**Text segment**
= Wang Qingsong =

Chinese photographer

Wang Qingsong (born 1966) is a Chinese photographer.

== Early life and education ==
He was born in Daqing, China in 1966, and grew up in Hubei. He studied at the Sichuan Academy of Art. He moved to Beijing in 1993. On his background, he said, "I think there are many regional distinctions that I have incorporated into my art. For example, being born in Heilongjiang Province, I remember a lot of Soviet tanks going around when I was three. At that time, China had a confrontation with the Soviet Union. When we moved to Hubei Province, many people were assigned there to work on an oil field that used to be a swamp. In Sichuan, I was in one of the most populous cities in the world and the most important memories were of all the itinerant peasant workers from Chongqing. Then, in 1993, the huge urbanization strive in Beijing also impacted my art. All of these experiences have given me a lot of inspiration."

== Career ==
He began his career as an oil painter, then moved on to photography.

He considers himself both a journalist and an artist, saying, "I think it is very meaningless if an artist only creates art for art's sake. For me, the dramatic changes in China have transformed China into a huge playground or construction site. Whenever I go into the city I feel suffocated by the pollution, social contradictions, and so forth. All of these factors contribute to the fact that artists cannot just make art for art's sake. I think it would be absurd for an artist to ignore what's going on in society."
His art focuses on political topics such as the government of China.

== Notable works ==

=== Skyscraper ===
In 2009, the Hammer Museum exhibited his piece Skyscraper:In Skyscraper, Qingsong employed 30 scaffolding workers from the countryside near Beijing during a month long production, to build a 35meter high ‘skyscraper’ out of gold-painted iron scaffolding. Using stop-action 35mm film he captures the entire process, but without showing the workers. China has been growing at breakneck speed but what is not always noticed, like Wang’s process behind his photos, is the immediate effect and sacrifices of millions of displaced and anonymous people. The end of the film shows fireworks exploding from the top of the skyscraper in a jubilant but dark celebration as we listen to three women sing a Chinese version of “Silent Night, Holy Night.”

=== The Bloodstained Shirt ===
He works mostly in China, but in 2018, he created the piece The Bloodstained Shirt while visiting Michigan. The University of Michigan Museum of Art, where the piece was shown, wrote of it, In The Bloodstained Shirt (2018), Chinese artist Wang Qingsong restages in Highland Park, Michigan, an iconic 1959 drawing by Wang Shikuo of peasants rising up against a cruel landlord and triumphantly reclaiming their right to the land. Wang’s projects are usually located in China, but while visiting southeast Michigan he was struck by the similarities between the effects of inequitable real estate development on local communities in Detroit, Highland Park, and his native Beijing. His large-scale photograph, set in an abandoned factory building in Highland Park and featuring more than seventy volunteers, collapses two moments in history to present a vivid reminder of the human consequences of the ruthless pursuit of profit and the power of collective action. The exhibition includes works created in collaboration with area residents that give voice to their concerns and their hopes for transformation and renewal.

=== On the Field of Hope ===
He created his piece On the Field of Hope during the 2020 COVID-19 pandemic. In the summer of 2020, it was on display at the Tang Contemporary Art gallery in Beijing. The gallery wrote that his work "showcases the tension between changing societal realities and human desires, and imaginatively presents the ongoing drama that hovers between fields of the past and hopes for the future."

**Work instructions**
Mark each statement below yes or no according to the Wang Qingsong text above, and quote the words from it that decide each answer.
(a) Wang Qingsong studied at the Sichuan Academy of Art.
(b) The Bloodstained Shirt features fewer than fifty volunteers.
(c) On the Field of Hope was on display at the Hammer Museum in the summer of 2020.

**Dataset section**
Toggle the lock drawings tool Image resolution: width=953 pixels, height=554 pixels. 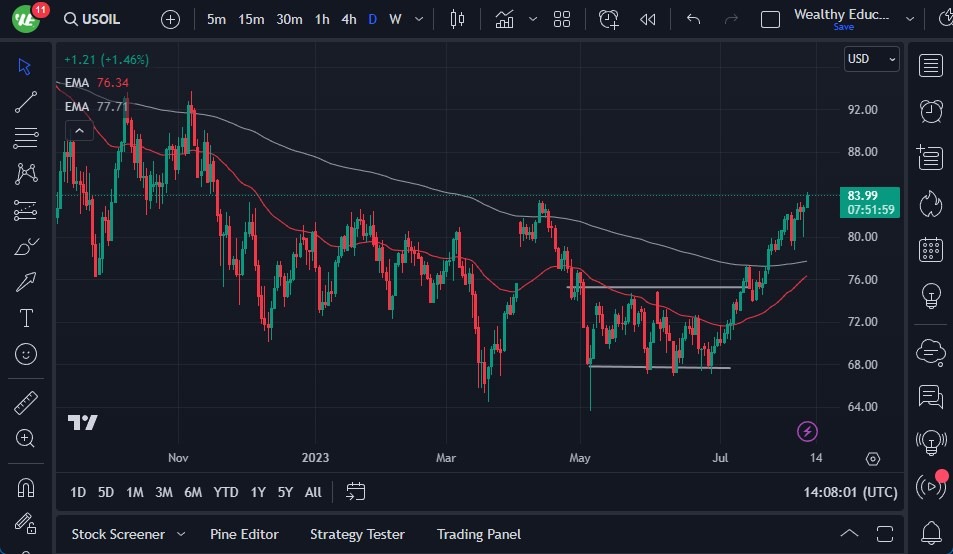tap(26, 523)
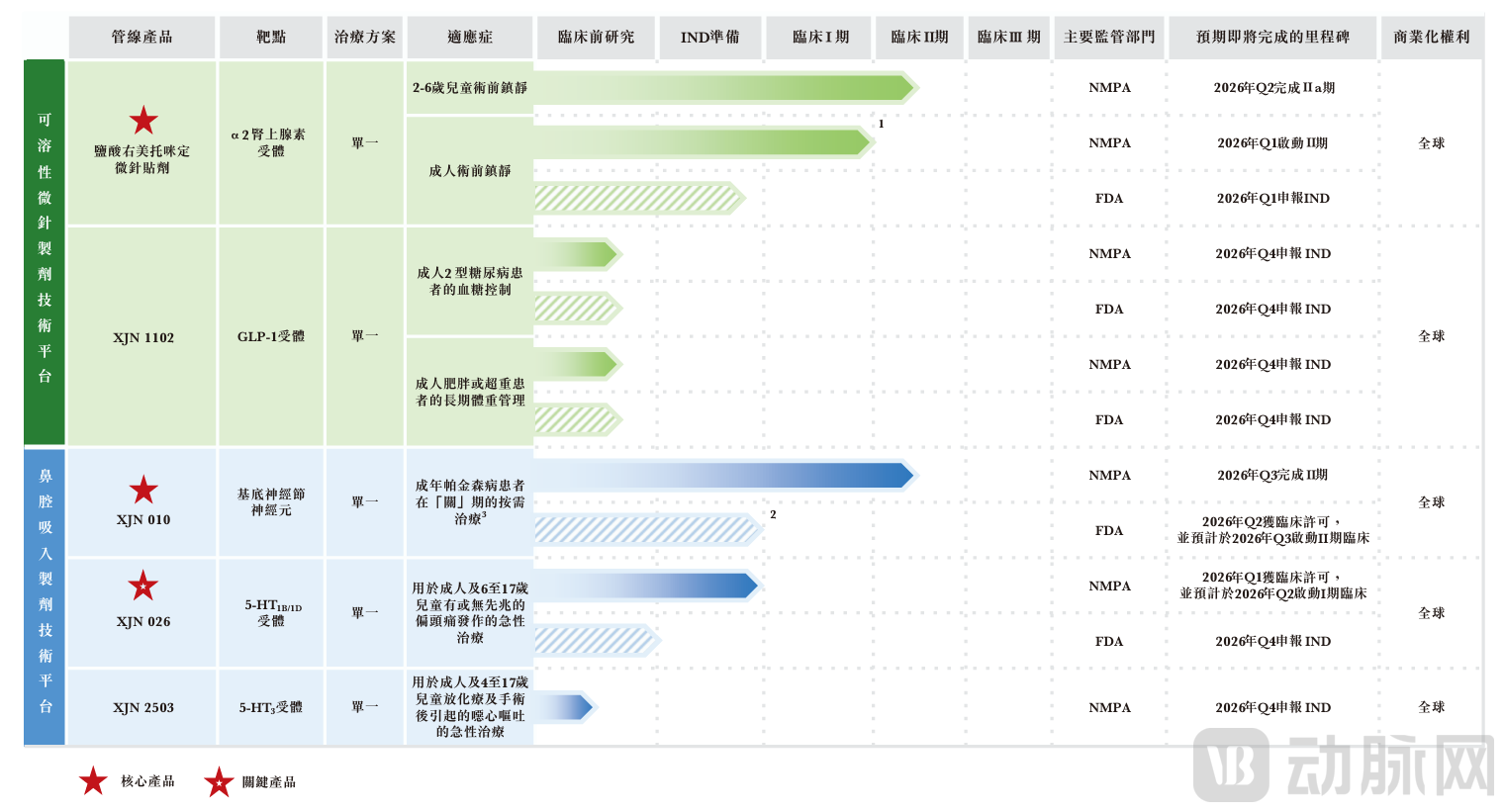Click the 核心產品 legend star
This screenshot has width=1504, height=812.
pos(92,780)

**Output of the exercise**
(a) Yes: "He studied at the Sichuan Academy of Art."
(b) No: "featuring more than seventy volunteers"
(c) No: "In the summer of 2020, it was on display at the Tang Contemporary Art gallery in Beijing."